On the dynamic response of a layered heterogeneous rough irregular double porous composite rock structure due to a moving line load

• Published in: Journal of engineering mathematics Vol. 150; no. 1
• Main Authors: Mishra, Aparajita, Negi, Anil
• Format: Journal Article
• Language: English
• Published: Dordrecht Springer Nature B.V 01.02.2025
• Subjects: Boundary conditions; Boundary value problems; Dynamic loads; Dynamic response; Earthquake loads; Half spaces; Heavy vehicles; Heterogeneity; Irregularities; Load; Mathematics; Movement; Numerical analysis; Parameters; Perturbation methods; Porous media; Reservoirs; Seismic response; Shear stress; Stresses
• ISSN: 0022-0833; 1573-2703
• DOI: 10.1007/s10665-025-10427-w

In the reservoir region, the movement of a dynamic load (like a heavy vehicle or a seismic load) can cause the generation of significant incremental stresses on the surface of engineering structure. The increase in incremental stresses due to the dynamic load can significantly affect the structure’s strength. Therefore, it is imperative to examine the dynamic behavior of rock structures in reservoir regions to ensure safe and efficient operations. The present investigation provides the dynamic response of a layered heterogeneous irregular double porous rock structure (generally found near reservoir regions) influenced by a moving line load. The double porous composite rock structure is consisted of two different portions: upper irregular incompressible heterogeneous transversely isotropic double porous (TIDP) layer medium and lower isotropic double porous half-space (IDP) medium.
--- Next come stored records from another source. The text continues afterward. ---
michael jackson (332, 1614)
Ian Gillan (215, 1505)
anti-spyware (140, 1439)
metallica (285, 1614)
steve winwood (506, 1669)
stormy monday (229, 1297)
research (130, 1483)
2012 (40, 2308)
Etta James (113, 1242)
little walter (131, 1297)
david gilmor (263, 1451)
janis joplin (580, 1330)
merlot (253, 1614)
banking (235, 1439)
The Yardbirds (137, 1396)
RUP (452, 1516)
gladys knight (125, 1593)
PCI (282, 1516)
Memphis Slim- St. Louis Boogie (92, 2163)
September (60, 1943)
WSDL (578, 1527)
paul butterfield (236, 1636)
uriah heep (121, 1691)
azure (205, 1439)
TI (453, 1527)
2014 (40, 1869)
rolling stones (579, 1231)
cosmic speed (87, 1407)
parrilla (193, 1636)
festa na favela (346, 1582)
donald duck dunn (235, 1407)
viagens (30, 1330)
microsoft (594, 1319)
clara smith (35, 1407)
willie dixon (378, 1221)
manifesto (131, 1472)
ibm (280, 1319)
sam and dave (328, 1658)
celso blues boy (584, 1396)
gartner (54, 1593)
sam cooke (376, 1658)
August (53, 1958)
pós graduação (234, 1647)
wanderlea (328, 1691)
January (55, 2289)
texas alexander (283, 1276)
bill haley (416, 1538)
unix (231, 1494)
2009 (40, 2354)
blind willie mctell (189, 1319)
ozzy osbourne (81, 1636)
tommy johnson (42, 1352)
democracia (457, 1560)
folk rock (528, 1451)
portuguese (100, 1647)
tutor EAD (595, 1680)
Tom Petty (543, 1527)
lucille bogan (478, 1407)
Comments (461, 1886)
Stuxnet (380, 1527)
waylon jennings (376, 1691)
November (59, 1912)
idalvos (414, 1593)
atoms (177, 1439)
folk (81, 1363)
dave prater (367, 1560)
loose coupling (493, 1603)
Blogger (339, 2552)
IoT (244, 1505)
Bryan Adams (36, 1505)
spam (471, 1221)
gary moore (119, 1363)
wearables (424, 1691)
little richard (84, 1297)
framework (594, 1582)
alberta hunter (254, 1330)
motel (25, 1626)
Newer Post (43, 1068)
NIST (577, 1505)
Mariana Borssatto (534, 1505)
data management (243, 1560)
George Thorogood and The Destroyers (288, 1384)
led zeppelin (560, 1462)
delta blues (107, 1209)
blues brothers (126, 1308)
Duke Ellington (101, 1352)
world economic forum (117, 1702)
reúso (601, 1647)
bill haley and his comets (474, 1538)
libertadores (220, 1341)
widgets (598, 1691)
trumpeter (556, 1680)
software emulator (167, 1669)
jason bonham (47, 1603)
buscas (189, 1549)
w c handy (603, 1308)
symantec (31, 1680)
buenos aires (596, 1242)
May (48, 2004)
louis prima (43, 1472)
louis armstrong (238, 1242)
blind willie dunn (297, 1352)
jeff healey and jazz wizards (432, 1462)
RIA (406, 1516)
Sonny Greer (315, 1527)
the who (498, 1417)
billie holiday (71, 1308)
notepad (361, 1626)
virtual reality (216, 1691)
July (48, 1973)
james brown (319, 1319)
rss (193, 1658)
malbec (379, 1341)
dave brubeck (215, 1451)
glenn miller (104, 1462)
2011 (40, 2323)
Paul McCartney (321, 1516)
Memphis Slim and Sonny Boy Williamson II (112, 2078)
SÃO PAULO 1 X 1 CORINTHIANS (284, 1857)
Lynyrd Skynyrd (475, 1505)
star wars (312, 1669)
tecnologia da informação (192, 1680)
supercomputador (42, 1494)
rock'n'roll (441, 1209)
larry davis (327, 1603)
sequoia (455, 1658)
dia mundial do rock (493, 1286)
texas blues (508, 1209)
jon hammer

The structure’s mathematical formulation provides a boundary value problem with defined boundary conditions and the perturbation technique has been used to tackle the surface irregularity. The expressions of the induced normal and shear stresses caused by a moving line load in the considered double porous rock structure are derived analytically in the closed form. The influence of various parameters such as heterogeneity parameter associated with the upper TIDP layer, frictional coefficient, irregularity depth, porosity parameters (corresponds to both upper TIDP layer and lower IDP half-space) and the irregularity factor on the induced stresses (normal as well as shear stresses) in the TIDP layer and IDP half-space have been studied graphically by using numerical computation. Some special outlines have also been depicted graphically.